Hay quienes dicen que un uribista es un paraco. Así, sin matices, como si pedir seguridad, fuera sinónimo de empuñar un fusil. Pero la verdad es otra: la seguridad no es ideología, es un principio democrático. Sin seguridad física el país se derrumba; sin seguridad jurídica no hay reglas de juego claras. Y cada vez más ciudadanos entienden que ese huevito no era guerra, era simplemente la posibilidad de salir de la casa sin sentir miedo.

Dicen que un uribista es neoliberal porque cree en la confianza inversionista, o porque defiende la empresa privada. Como si valorar al que arriesga y genera empleo fuera un pecado. Pero la mejor política social no es el subsidio eterno, sino la posibilidad de trabajar y ganarse la vida con dignidad. Mientras el actual gobierno espanta la inversión con discursos incendiarios e improvisaciones, la gente descubre que sin confianza no hay inversión y sin inversión no hay empleo. Ese huevito no era neoliberalismo, era sentido común.

Dicen que la cohesión social es un eslogan vacío. Pero es lo contrario: remar juntos. Sin dividir al país en buenos y malos, amigos y enemigos, ricos y pobres. Hoy, cuando la política se ha vuelto un ejercicio de polarización permanente, ese huevito brilla por su ausencia. La sociedad está más fragmentada que nunca y, sin embargo, el anhelo ciudadano sigue siendo el mismo: unidad, confianza, un mínimo de propósito compartido. Cohesión no era retórica, era proyecto de nación.

Dicen que el Estado austero fue tacañería. Pero muchos recuerdan que en esa época se cerraron ministerios, se eliminaron embajadas, se recortó burocracia y se controló el gasto para no hipotecar a las próximas generaciones. Hoy el contraste es grotesco: un Estado derrochón que crece como bola de nieve, un déficit que amenaza con aplastar al país y una burocracia que se multiplica mientras los recursos se esfuman. Ese huevito no era mezquindad, era responsabilidad.

Dicen que el diálogo popular era populismo. Pero el populismo verdadero es el de las arengas de tarima y los discursos interminables que ofrecen todo y no cumplen nada. El diálogo popular, en cambio, es escuchar al ciudadano: al campesino olvidado, al microempresario agobiado, al trabajador informal que busca soluciones y no aplausos. Hoy, cuando el Gobierno grita, pero no escucha, manipula, pero no resuelve, ese huevito se revela más necesario que nunca.
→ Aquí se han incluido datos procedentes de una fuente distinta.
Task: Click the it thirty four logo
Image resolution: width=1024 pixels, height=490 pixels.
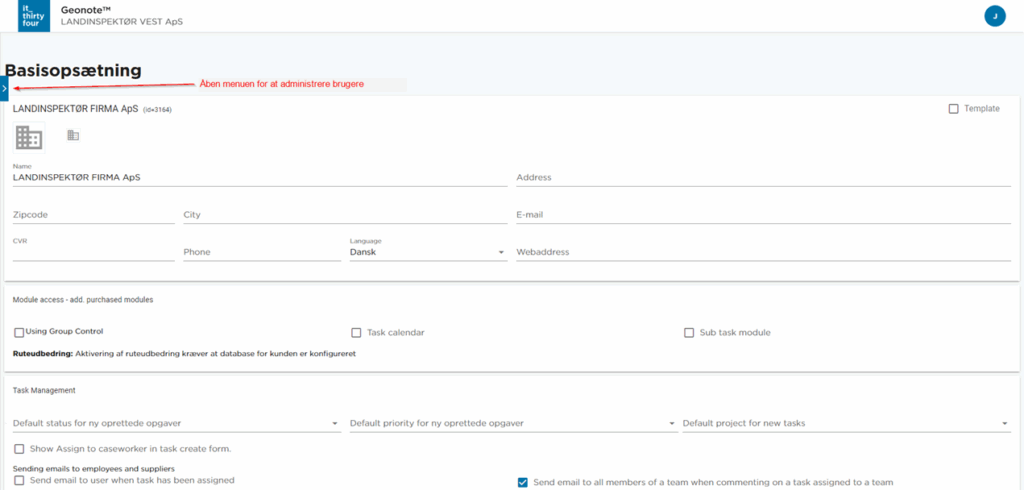Action: tap(34, 16)
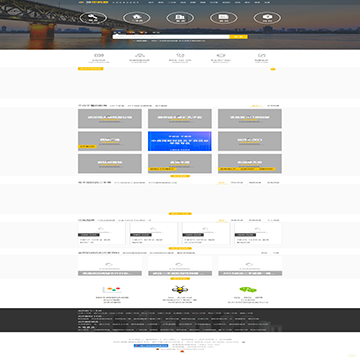Image resolution: width=360 pixels, height=360 pixels.
Task: Open the blue featured property card
Action: point(180,141)
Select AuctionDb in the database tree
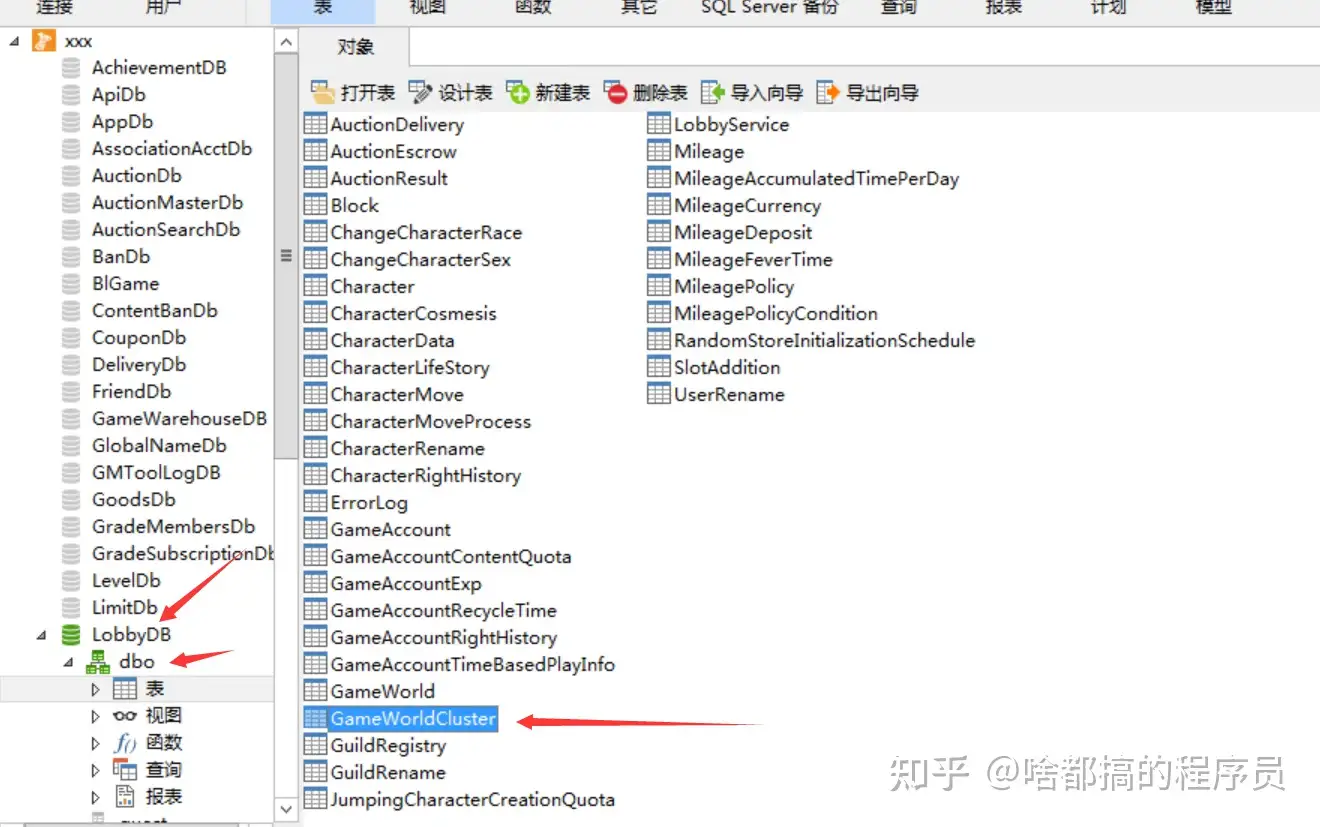The height and width of the screenshot is (827, 1320). pos(137,176)
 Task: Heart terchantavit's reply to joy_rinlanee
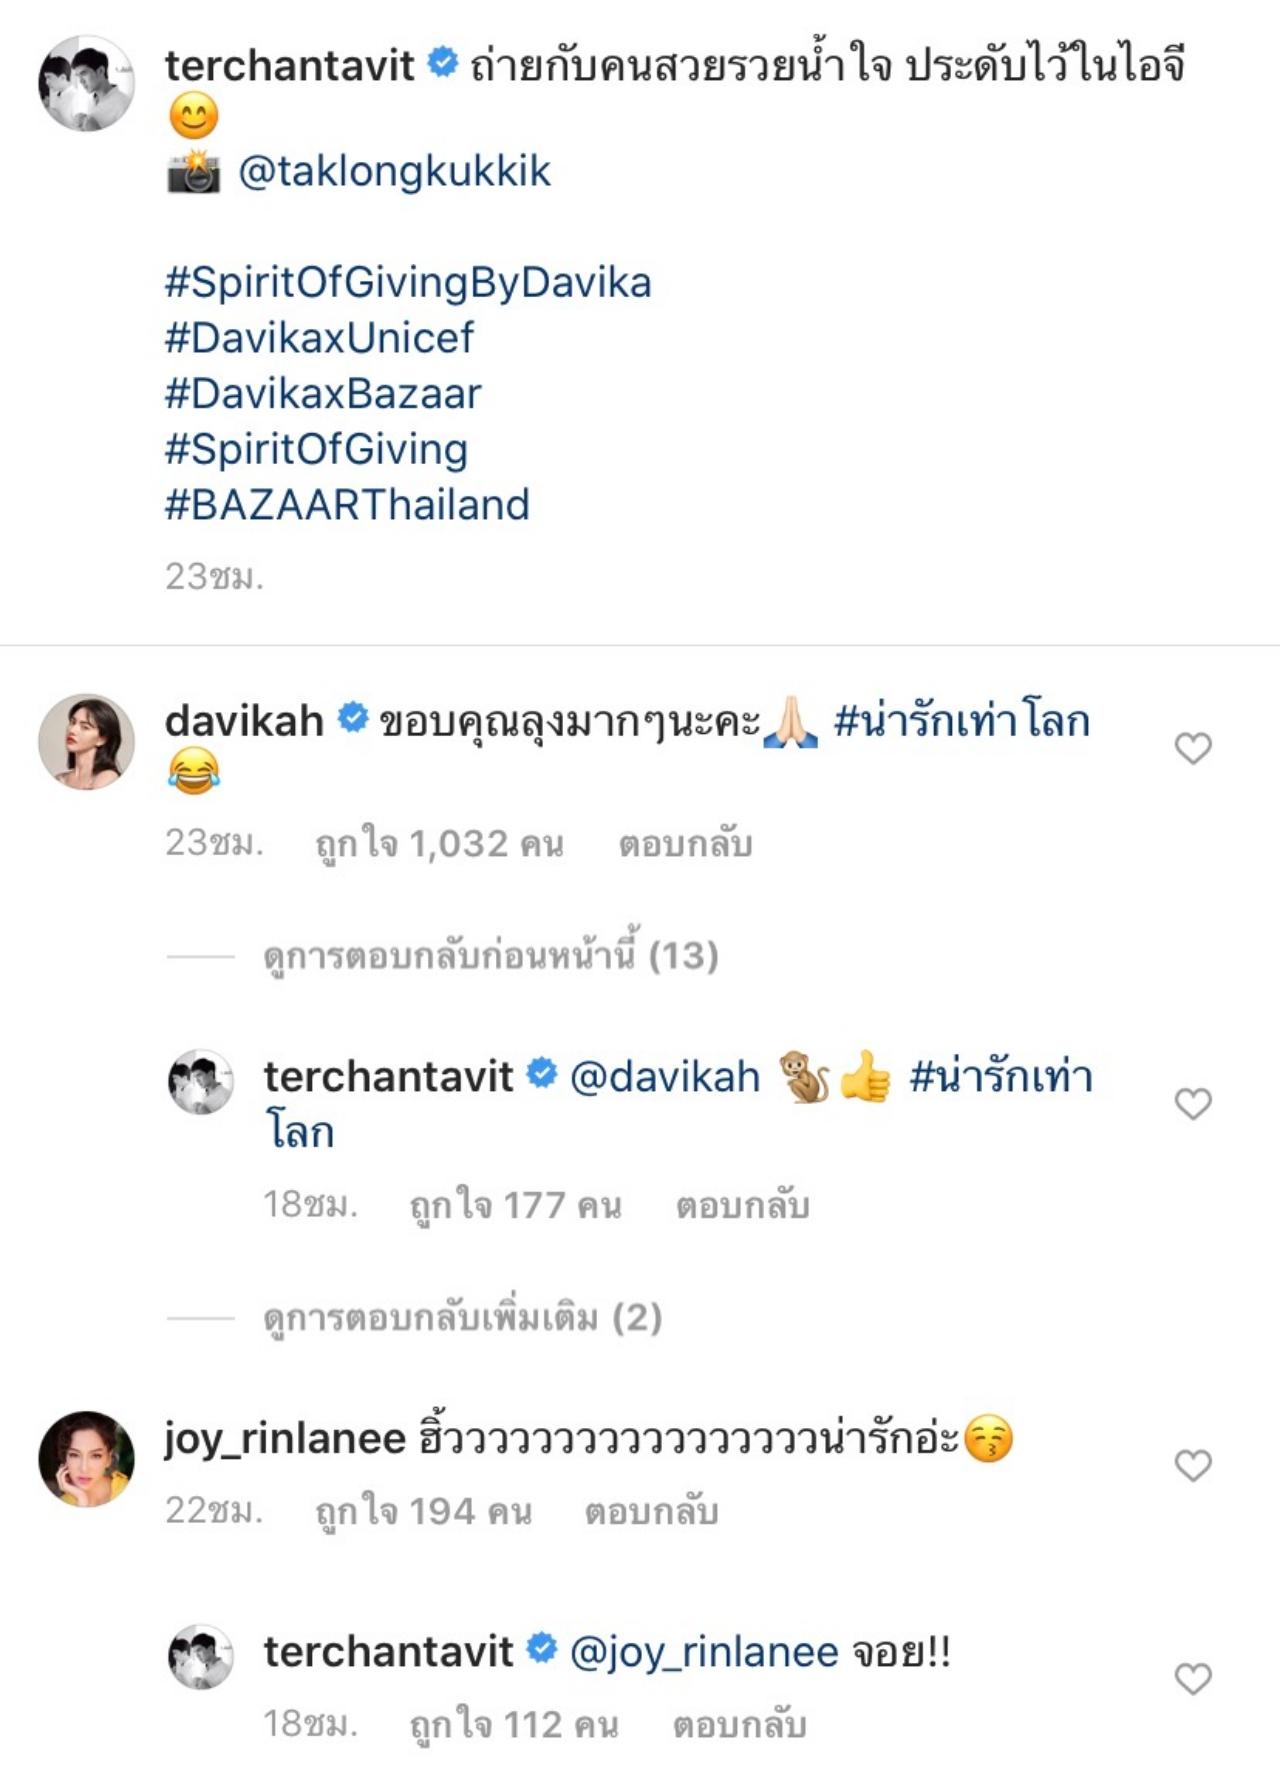click(x=1192, y=1678)
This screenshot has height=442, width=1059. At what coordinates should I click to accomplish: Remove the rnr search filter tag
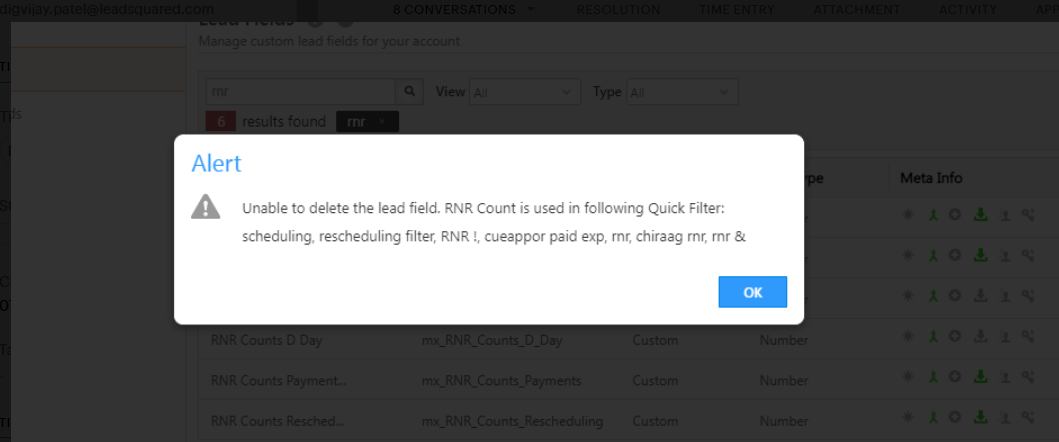(x=382, y=122)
Cinco huevitos que han querido caricaturizar. Cinco críticas fáciles que se lanzaron para reducirlos a una narrativa de desprestigio. Y, sin embargo, hoy cada uno aparece como lo que siempre fue: principios básicos de una democracia seria, de una economía sana y de una sociedad que quiere vivir en paz. Mientras el poder actual convierte al país en un laboratorio de improvisación y déficit, los ciudadanos empiezan a preguntarse si aquello que se ridiculizó no era, en realidad, lo que se necesita ahora.

Porque, al final, esos cinco huevitos solo tenían un sello: trabajar, trabajar y trabajar. Sin discursos incendiarios, sin promesas vacías, sin derroches. Trabajar para dar seguridad, para generar empleo, para unir a la sociedad, para cuidar los recursos públicos, para escuchar al pueblo.

Dicen que un uribista es paraco, neoliberal, vacío, tacaño o populista. Pero lo cierto es que un uribista es alguien que entiende que sin seguridad no hay democracia, sin empresa no hay empleo, sin cohesión no hay sociedad, sin austeridad no hay futuro y sin diálogo real no hay país.

Y si eso es ser uribista, ¿usted y yo qué somos?